D’un côté ou de l’autre du mur…

Lors d’un voyage à Lyon, alors que je pérégrinais sans but, à la recherche d’une image à faire (j’aime à croire occasionnellement que l’on « fait » les photos plus qu’on ne les « prend »), je me retrouvai devant cette question peinte sur un mur: « Pourquoi j’écris sur vos murs ? ». En ce jour maussade d’un avril qui ne tenait pas ses promesses, ce morceau de ville terne et triste, surmonté d’une couche intense de nuages, me décrivit l’âme de l’auteur du tag. La violence que je notai dans cette question, ouvrant la porte à tant d’autres, je pus la teinter d’un pacifisme paradoxal dans la vision du camion, conjointement blanc et auréolé d’une fleur à forte symbolique. Je dus me rendre à l’évidence en abordant comme illusoire l’embellie née de cette présence rassurante.
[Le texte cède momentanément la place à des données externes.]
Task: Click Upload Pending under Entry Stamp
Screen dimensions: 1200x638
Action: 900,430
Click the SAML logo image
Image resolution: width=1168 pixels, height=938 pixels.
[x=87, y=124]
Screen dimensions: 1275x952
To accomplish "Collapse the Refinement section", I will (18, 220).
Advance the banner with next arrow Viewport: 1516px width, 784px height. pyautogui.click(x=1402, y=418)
La lueur d’espoir que je crus déceler, entre ciel menaçant et barrière rigide, restait irrémédiablement enfermée dans son improbabilité. Après avoir quitté cet endroit, je continuai de me demander pourquoi il ou elle écrivait sur nos murs; était-ce seulement mon mur d’ailleurs ? A qui l’auteur attribuait-il la coupable propriété de ces frontières bétonnées ? Sans parvenir à me situer d’un côté ou de l’autre du mur, je décidai d’intituler ma série: « Pourquoi j’écris sur vos murs ? ».